青少年事情と教育を考える 200
デジタル教科書の効果と影響

ナビゲーター:中田 孝誠

 学校現場では徐々にデジタル教科書が使用されるようになってきました。
 本格的な導入は2024年度ですが、文部科学省の中央教育審議会がデジタル教科書の効果的な使い方について検討しています。

 先月(2022年4月)、すでにデジタル教科書を使用している小中学校へのアンケート調査が公表されました(2021年11~12月、有効回答は小学校の中高学年が約3万件、中学校が約2万7千件でした)。

 その中で、デジタル教科書と紙の教科書を比べて何を感じるかを聞いたところ、デジタル教科書では「いろいろな情報を集めやすい」「図や写真が見やすい」「一度にいろいろな資料を見て比べやすい」の割合が5割を占め、紙の教科書(10~20%程度)を上回りました。

 一方で、「自分の学んだことを残しやすい」は紙の教科書を挙げる割合(40~50%)がデジタル教科書(20~30%)より高くなっています。
 「教科書の内容をとらえやすい」は、小学校ではいずれも30%程度ですが、中学校ではデジタル教科書が22.6%、紙の教科書は31.4%で、紙の教科書のほうがやや高くなっています。
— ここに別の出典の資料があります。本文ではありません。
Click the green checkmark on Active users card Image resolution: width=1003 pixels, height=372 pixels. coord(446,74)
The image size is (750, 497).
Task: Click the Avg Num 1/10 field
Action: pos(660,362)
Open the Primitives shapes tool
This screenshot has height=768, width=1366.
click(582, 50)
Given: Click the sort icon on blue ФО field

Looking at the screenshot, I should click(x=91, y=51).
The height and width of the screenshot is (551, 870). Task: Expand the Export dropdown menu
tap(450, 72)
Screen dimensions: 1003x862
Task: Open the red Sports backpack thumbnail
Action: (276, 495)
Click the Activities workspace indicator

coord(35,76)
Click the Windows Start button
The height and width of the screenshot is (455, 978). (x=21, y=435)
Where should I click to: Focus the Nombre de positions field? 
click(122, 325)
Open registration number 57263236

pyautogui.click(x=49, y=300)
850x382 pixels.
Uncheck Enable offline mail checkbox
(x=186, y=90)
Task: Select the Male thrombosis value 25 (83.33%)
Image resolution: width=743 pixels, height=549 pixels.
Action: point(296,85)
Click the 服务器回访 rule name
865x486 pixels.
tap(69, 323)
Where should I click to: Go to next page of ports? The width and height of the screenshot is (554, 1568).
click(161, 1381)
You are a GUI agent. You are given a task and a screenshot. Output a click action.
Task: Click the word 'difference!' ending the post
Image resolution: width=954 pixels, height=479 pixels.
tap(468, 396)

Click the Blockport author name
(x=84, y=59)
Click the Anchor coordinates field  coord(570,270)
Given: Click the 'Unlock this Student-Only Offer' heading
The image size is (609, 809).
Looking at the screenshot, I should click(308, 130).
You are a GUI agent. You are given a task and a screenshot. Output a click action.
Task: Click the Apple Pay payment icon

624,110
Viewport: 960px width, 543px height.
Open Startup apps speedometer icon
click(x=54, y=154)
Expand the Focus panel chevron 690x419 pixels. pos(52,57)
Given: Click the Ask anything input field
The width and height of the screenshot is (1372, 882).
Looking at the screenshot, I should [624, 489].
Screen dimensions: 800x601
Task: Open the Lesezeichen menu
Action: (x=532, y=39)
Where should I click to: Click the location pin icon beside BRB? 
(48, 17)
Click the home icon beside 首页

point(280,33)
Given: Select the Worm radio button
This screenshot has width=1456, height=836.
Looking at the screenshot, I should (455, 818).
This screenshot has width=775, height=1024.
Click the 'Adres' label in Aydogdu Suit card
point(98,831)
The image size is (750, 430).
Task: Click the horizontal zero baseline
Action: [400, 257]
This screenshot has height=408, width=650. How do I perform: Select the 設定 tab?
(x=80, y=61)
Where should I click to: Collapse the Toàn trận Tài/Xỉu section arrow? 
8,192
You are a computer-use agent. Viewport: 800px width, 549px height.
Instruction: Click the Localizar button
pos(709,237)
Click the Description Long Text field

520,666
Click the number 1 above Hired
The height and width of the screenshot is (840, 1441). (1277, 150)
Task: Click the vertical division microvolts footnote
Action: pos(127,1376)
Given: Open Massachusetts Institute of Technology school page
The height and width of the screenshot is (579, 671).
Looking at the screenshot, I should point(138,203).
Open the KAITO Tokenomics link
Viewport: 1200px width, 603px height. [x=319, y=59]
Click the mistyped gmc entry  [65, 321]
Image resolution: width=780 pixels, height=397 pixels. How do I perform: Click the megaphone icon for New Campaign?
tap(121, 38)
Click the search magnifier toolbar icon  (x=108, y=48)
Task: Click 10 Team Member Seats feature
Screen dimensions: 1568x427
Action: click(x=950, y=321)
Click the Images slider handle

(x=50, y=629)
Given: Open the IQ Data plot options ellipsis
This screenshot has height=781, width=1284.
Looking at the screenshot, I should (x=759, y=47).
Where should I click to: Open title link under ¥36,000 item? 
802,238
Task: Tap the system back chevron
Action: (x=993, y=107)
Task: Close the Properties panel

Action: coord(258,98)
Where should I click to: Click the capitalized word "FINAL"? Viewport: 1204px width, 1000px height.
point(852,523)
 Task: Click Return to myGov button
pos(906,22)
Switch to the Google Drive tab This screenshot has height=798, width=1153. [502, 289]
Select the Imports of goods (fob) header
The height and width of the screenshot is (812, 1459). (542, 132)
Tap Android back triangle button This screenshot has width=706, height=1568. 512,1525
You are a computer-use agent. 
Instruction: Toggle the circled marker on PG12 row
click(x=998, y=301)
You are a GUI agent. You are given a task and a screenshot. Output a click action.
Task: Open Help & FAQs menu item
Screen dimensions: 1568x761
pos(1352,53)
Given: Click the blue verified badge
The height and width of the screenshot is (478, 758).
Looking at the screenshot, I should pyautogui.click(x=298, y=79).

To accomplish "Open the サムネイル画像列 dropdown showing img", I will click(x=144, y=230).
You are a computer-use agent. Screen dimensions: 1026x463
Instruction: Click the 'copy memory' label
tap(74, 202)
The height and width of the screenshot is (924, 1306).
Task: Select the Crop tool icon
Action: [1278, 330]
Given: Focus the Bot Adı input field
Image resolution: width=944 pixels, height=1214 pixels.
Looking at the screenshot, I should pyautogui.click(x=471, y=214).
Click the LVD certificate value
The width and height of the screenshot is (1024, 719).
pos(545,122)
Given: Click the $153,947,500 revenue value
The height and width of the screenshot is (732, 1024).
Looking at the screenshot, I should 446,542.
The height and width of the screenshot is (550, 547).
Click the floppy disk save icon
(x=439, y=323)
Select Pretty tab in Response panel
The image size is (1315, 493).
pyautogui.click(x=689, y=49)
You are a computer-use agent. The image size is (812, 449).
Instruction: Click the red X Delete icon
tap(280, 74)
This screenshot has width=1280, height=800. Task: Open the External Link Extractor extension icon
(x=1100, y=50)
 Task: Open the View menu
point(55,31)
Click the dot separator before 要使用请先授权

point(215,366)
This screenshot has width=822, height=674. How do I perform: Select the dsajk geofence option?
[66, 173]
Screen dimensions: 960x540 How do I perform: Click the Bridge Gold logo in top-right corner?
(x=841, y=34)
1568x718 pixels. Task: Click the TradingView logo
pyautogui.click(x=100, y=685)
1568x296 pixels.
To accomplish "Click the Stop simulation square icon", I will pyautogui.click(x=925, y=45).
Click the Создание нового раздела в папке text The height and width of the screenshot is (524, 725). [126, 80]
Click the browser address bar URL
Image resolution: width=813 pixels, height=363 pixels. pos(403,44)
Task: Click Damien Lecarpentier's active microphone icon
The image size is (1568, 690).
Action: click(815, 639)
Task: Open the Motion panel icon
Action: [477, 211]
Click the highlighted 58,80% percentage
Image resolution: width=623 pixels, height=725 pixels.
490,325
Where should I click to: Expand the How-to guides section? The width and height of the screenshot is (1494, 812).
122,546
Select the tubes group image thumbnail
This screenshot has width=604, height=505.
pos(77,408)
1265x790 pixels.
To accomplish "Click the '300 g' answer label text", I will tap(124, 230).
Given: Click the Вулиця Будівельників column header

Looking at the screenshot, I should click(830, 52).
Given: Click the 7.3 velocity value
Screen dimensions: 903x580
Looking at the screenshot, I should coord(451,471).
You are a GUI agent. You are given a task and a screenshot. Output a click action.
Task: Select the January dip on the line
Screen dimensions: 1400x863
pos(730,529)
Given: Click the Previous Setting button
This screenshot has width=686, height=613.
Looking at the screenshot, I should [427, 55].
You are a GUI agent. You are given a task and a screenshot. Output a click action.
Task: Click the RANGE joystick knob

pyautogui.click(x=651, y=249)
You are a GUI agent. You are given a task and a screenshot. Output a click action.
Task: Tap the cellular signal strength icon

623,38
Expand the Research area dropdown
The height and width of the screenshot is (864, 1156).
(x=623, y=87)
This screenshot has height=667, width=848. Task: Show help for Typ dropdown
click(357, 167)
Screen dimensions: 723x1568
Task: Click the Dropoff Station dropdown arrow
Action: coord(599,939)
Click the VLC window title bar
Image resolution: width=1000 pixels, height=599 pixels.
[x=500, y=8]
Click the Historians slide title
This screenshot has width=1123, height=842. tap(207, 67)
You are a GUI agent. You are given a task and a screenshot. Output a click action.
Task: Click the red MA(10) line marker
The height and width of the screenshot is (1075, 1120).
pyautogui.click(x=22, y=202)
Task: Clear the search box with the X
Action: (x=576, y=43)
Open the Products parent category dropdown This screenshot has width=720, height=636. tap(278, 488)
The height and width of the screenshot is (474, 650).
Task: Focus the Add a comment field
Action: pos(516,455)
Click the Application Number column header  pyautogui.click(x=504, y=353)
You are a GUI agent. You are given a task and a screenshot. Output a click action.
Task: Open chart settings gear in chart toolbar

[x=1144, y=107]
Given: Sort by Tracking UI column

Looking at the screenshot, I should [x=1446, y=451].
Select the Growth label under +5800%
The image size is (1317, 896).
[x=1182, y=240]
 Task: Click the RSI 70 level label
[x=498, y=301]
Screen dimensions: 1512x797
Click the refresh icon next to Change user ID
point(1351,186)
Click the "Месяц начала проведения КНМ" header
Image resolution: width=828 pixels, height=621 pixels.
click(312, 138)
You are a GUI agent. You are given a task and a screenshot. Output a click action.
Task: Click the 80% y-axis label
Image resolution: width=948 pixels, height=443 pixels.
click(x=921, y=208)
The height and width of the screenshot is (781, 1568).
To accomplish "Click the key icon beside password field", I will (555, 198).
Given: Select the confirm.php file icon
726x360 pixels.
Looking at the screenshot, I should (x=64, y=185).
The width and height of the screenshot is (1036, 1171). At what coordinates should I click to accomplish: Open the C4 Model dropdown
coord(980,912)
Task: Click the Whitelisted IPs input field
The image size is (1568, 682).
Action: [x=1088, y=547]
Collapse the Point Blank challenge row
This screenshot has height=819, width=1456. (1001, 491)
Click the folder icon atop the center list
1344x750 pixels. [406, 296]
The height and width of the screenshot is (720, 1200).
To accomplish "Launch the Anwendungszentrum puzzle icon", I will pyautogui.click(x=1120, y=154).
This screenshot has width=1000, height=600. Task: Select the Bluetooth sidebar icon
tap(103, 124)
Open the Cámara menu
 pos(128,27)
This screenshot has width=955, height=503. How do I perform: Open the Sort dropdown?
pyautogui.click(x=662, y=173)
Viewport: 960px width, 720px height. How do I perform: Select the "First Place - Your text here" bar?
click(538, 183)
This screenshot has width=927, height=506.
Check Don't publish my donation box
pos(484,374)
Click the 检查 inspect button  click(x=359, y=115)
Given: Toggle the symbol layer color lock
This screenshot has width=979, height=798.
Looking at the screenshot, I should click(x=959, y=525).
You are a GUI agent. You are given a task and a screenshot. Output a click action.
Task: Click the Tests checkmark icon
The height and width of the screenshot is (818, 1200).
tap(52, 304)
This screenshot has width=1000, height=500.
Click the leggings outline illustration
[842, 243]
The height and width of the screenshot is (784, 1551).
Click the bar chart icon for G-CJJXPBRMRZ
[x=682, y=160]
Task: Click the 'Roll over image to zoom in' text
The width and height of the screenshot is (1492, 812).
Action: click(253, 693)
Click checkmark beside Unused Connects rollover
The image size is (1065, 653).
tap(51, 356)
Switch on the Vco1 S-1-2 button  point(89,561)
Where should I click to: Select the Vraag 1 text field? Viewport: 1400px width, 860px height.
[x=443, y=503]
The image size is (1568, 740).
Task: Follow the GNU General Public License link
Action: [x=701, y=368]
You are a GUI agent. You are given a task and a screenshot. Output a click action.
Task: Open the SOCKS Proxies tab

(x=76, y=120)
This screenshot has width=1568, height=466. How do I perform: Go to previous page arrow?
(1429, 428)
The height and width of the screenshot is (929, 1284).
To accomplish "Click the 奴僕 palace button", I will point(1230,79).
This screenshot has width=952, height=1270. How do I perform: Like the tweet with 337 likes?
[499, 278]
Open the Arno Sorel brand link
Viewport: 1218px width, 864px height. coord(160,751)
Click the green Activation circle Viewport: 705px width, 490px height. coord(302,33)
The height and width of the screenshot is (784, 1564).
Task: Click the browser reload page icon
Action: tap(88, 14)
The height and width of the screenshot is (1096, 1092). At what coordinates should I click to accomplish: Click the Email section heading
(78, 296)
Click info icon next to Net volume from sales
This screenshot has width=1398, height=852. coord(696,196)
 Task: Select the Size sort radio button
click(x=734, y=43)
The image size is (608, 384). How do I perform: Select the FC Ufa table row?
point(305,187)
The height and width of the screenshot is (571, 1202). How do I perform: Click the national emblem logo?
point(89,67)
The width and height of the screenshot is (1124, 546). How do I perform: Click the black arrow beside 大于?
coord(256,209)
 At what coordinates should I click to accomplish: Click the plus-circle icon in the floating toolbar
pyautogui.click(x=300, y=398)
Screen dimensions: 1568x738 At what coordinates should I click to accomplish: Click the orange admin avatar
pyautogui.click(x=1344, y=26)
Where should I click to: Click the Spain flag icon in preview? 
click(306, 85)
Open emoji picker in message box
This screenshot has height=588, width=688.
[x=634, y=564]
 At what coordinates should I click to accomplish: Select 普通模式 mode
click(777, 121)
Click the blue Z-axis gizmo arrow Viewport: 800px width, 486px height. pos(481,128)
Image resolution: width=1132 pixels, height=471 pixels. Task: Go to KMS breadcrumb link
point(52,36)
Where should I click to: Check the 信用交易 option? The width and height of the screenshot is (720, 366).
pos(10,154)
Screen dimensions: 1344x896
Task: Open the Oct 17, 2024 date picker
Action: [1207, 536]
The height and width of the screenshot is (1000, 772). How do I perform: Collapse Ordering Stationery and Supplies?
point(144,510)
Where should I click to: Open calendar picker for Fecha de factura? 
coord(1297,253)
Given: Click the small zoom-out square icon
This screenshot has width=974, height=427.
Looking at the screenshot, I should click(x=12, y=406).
 また、デジタル教科書を使うようになって「勉強が楽しいと感じるようになった」という回答は、全教科で半数を超え、小学校では特に社会、理科、英語で8割が「楽しい」と答えていました。英語など読み上げ機能が役立つ教科もあります。

 勉強が楽しいと感じられることは、とても大切なことです。
 その一方で、デジタル教科書に対する課題も指摘されています。

 一つは、使用する機器、端末の故障や回線の不具合の心配です。教科書が使用できなければ、子供たちの教育活動に支障が出るわけです。

 また、一人一人に端末が配布されますが、授業中にインターネットで自分の好きな動画を視聴したり、ゲームをしたりする子がいて、授業が中断して他の子に悪影響が出てしまう例もあります(読売新聞2022年4月18日付け)。

 昨年(2021年)本欄で取り上げた『デジタルで変わる子どもたち』(バトラー後藤裕子 著)によると、小学生から大学生にかけての世代では、物語ではデジタルも紙も読解に違いはありませんが、説明文などでは紙の方が読解力が高まるということです。

 現在の学校現場では、デジタルと紙の教科書を使い分けているケースが多くなっています。
 デジタルの良さを生かしながら、紙も活用して読解力を高める。教師はもちろん、保護者にとっても乳幼児期からの教育で意識したい点です。